Blur
A SaaS platform for de-identifying patient data in clinical trials using NLP and simulations to ensure privacy, compliance, and data usability.
Overview
Blur is a standalone SaaS platform designed to de-identify patient information from clinical trials. It employs role assignments, natural language processing, and risk simulations to ensure privacy and regulatory compliance while maintaining high data usability. Its purpose is to remove risk by adhering to defensible privacy standards, thereby protecting patient privacy and ensuring compliance requirements are met.
Developed by Instem in partnership with pharmaceutical sponsors, Blur is tailored to scale anonymization and conduct quantitative risk assessments efficiently. It offers a suite of advanced tools within a user-friendly interface, addressing the need for safeguarding patient information, maintaining data integrity, and complying with strict regulatory demands. Without effective de-identification measures, researchers face potential regulatory penalties and loss of trust, which could compromise clinical trial success.
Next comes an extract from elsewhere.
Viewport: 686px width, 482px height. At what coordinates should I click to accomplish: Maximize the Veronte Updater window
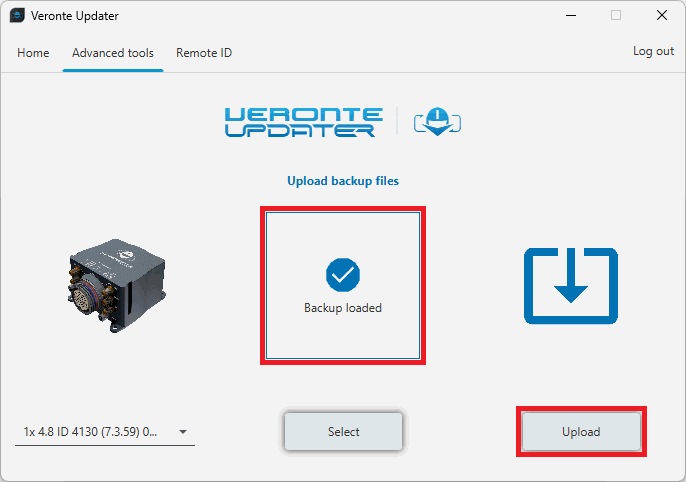click(x=616, y=16)
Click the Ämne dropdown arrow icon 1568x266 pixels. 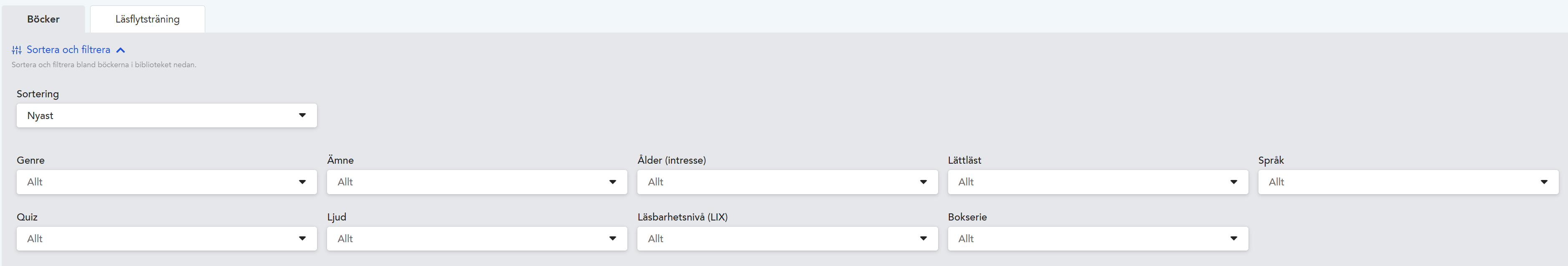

Blur addresses the complexities associated with regulatory requirements and large data volumes, which can render traditional de-identification methods slow and error-prone. Additionally, it counters the threat of cyberattacks by providing automated, compliant solutions that enhance data usability while reducing time and risk.
Key Benefits of Blur
- Boosts Efficiency: Centralizes de-identification processes, allowing task management from a single interface and minimizing the need for switching between different tools.
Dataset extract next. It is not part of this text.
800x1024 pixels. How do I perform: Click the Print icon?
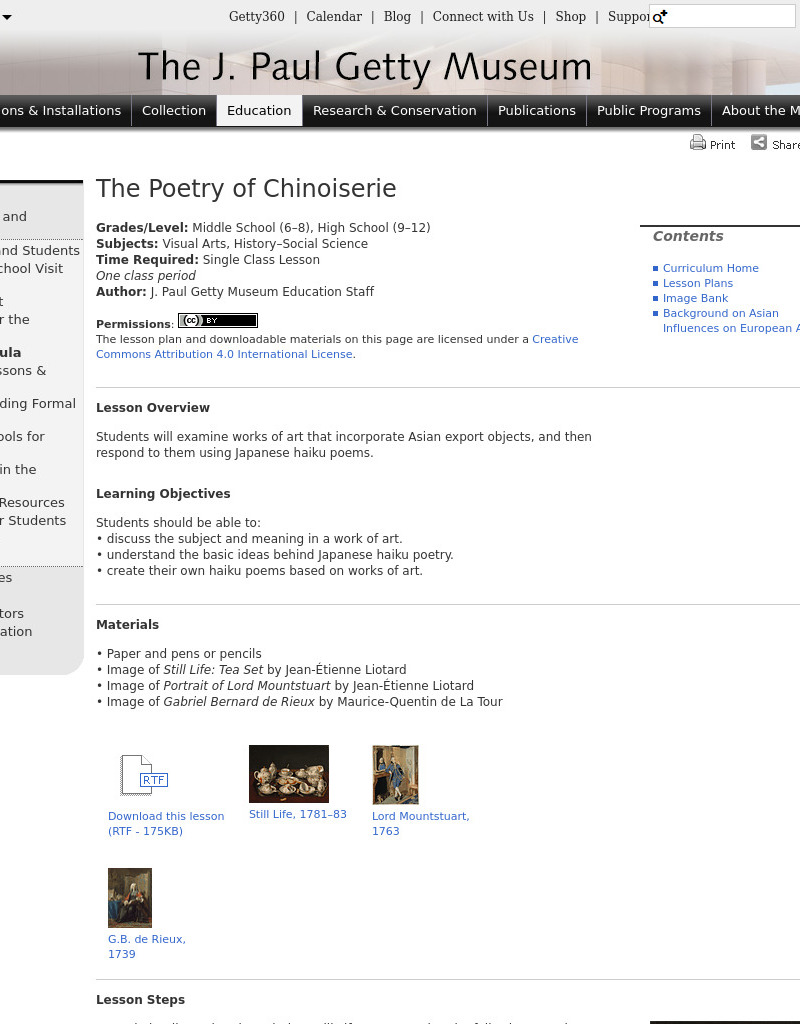coord(698,143)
- Saves Time: Automates tasks such as the detection and redaction of patient health information, speeding up document preparation and regulatory submission processes.
- Removes Risk: Uses automation and NLP to ensure sensitive information is well-protected. It offers robust user logs and documentation for easy auditability.
- Improves Compliance: Compatible with global standards like Health Canada, US FDA, EMA, EU CTR, and GDPR, ensuring adherence to privacy laws.
- Maintain Data Usability: Facilitates data transformation to ensure usability without compromising confidentiality.
- Simplified Collaboration: Offers role assignment to simplify task distribution and ensure accountability within teams.
Core Features/Modules
Blur provides an advanced toolkit of modules for privacy and compliance that extend beyond simple de-identification.
Blur Data
Efficiently removes or masks PHI in clinical datasets to comply with HIPAA, GDPR, and international regulations, achieving effective de-identification.
Blur Risk
Conducts simulation-based risk scoring to determine the safest and most data-preserving anonymization methods, enabling quick, informed decisions.
Blur CSR
Utilizes NLP to anonymize Clinical Study Reports for regulatory submission, simplifying the process and reducing associated stress.